Provost of Yale University
- In office 2013–2020
- Preceded by: Peter Salovey
- Succeeded by: Scott Strobel

Personal details
- Born: 22 December 1961 (age 64)
- Education: Trinity College, Cambridge (BA) Northwestern University (MA) Harvard University (PhD)
- Children: 3
- Awards: DeVane Medal (2005) for teaching
- Fields: decision theory, game theory and economic history
- Institutions: New Economic School University of Melbourne Yale University
- Thesis: Problems from the history of capital markets (1992)
- Doctoral advisor: Jeffrey G. Williamson
- Doctoral students: Marzena Rostek

= Ben Polak =

British economist (born 1961)

Benjamin "Ben" Polak (born 22 December 1961) is a British professor of economics and management and former provost at Yale University. From 1999 to 2001 Polak was the Henry Kohn Associate Professor of Economics and is now the inaugural William C. Brainard Professor of Economics. In January 2013, he became the Provost of Yale University.

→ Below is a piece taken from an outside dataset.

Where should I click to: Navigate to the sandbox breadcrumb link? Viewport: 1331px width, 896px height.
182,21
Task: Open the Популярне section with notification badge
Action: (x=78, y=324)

Polak specialises in microeconomic theory, has published 19 peer-reviewed papers in leading journals, and is an associate editor of the Journal of Economic Theory.

In 2021 it was reported that Polak was responsible for Yale's decision to terminate the Yale Boswell Editions project, founded in 1949.

==Courses taught==

In fall 2007, Polak participated in the Open Yale Courses initiative, recording the 24 lecture series and making all course materials freely available on the Internet. Polak describes the motivation for his participation in the scheme as delivering an Ivy League standard education to a wider audience, "It’s not the full Yale experience, unfortunately, but it’s something."